* The task: Print exactly the line with "The height and width of the screenshot is (407, 713)." and every line after it, through the final line of the material below.

* Input for this task:
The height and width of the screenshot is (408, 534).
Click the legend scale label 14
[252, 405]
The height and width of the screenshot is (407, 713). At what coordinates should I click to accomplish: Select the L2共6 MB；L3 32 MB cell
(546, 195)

* Task output:
The height and width of the screenshot is (407, 713). At what coordinates should I click to accomplish: Select the L2共6 MB；L3 32 MB cell
(546, 195)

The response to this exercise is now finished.